■ **PAGE**:
****************

The feckless House Speaker, Kevin McCarthy, has been trying to thwart them but with such notable ineffectiveness that by midweek the inevitability of a shutdown had become conventional wisdom in Washington, the presumed political costs to Republicans notwithstanding. “We always get the blame,” Representative Mike Simpson of Idaho complained. But there’s no surprise why: it’s Republicans, not Democrats, who have tended to push for government shutdowns ever since Newt Gingrich embraced the tactic in 1995 as a blunt-force instrument to get their way in Washington’s regular spending fights. When, late on Wednesday, McCarthy emerged from a House Republican Conference meeting optimistic about a prospective new plan to win over his hardest-right opponents, a new problem soon emerged: Donald Trump.
Within hours, the ex-President—on whose watch, in 2018 and early 2019, the longest government shutdown in history occurred, ending with Trump having achieved none of the goals he sought—publicly demanded that Republicans flout McCarthy and press ahead. “Republicans in Congress can and must defund all aspects of Crooked Joe Biden’s weaponized Government,” he said. Trump, who is facing two criminal cases brought by the Justice Department special counsel Jack Smith, framed the fight, as he does most things, in explicitly personal terms: “This is also the last chance to defund these political prosecutions against me and other Patriots.” To him, the House Republicans seeking to bring the operations of the U.S. government to a halt are nothing more than an extension of his 2024 campaign to return to office and exact revenge on those who sought to hold him to account—his political Praetorian Guard.
On Thursday, with McCarthy’s would-be breakthrough stymied by his party’s actual leader, his rebel caucus rebelled yet again, joining with Democrats to vote down for the second time a rule to govern floor consideration of the annual defense-appropriations bill. “This is a whole new concept of individuals that just want to burn the whole place down,” the Speaker told reporters afterward. But, shortly after that, reporters for Punchbowl News revealed that McCarthy was considering caving in once more, this time by considering removing any Ukraine-related funding from the defense measure.
Politics is all about contrast. And one of the sharpest contrasts going in Washington has been exposed by the brewing opposition among House Republicans to Ukraine funding. It’s a cause that many of Trump’s loudest adherents on Capitol Hill have taken up with increasing fervor as polls have shown that the initial, strongly bipartisan support for assistance is ebbing and a majority of the G.O.P. electorate is now opposed to continuing to fund the war effort.
President Biden has made backing Ukraine the signature foreign policy of his tenure, securing congressional approval for more than forty-five billion dollars in military aid and rallying NATO allies against Vladimir Putin’s war of aggression on its neighbor. On Tuesday, in his annual speech to the U.N. General Assembly, Biden framed support for Kyiv as a basic test of the international order: “If we allow Ukraine to be carved up,” he said, “is the independence of any nation secure?” On Thursday, he hosted Ukraine’s President, Volodymyr Zelensky, at the White House. “Mr. President, we’re with you, and we’re staying with you,” Biden promised.

****************

■ **GIVEN INFORMATION**:
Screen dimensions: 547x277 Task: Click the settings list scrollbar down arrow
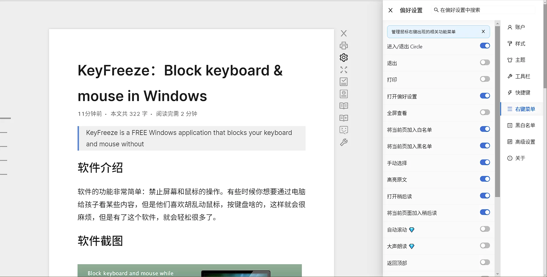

****************

■ **GIVEN PROBLEM A**: Name every person mentioned by name in the shutdown article, listing each one once.
■ **GIVEN PROBLEM B**: Repeat word for word the part of the shutdown article that opens with the words containing "Politics is all" and closes with "the war effort.".
■ **GIVEN PROBLEM C**: Write what comes next in the shutdown article, picking up right after its last sentence.

■ **TASK OUTPUT A**:
Kevin McCarthy
Mike Simpson
Newt Gingrich
Donald Trump
Joe Biden
Jack Smith
Vladimir Putin
Volodymyr Zelensky

■ **TASK OUTPUT B**:
Politics is all about contrast. And one of the sharpest contrasts going in Washington has been exposed by the brewing opposition among House Republicans to Ukraine funding. It’s a cause that many of Trump’s loudest adherents on Capitol Hill have taken up with increasing fervor as polls have shown that the initial, strongly bipartisan support for assistance is ebbing and a majority of the G.O.P. electorate is now opposed to continuing to fund the war effort.

■ **TASK OUTPUT C**:
Biden’s steadfast defense of Zelensky, commitment to allies, and opposition to Putin are among his strongest claims to international leadership, not to mention the strongest possible contrast with Trump. Have we forgotten so soon Trump’s excruciating meeting with Zelensky in 2019, when the young Ukrainian leader squirmed like a hostage as he sat alongside Trump and awkwardly claimed that “nobody pushed” him to investigate Biden, hours after Trump released the transcript of his infamous phone call with Zelensky showing that he had done just that? When he was President, Trump rarely missed a chance to excoriate the nation’s allies and praise its adversaries and parroted Russian talking points on Ukraine. After the 2022 invasion, he even went so far as to laud Putin’s strategic “genius.” Just a few days ago, Trump revelled once again in praise from Putin, who has all but endorsed the former President’s campaign to return to the White House in 2024.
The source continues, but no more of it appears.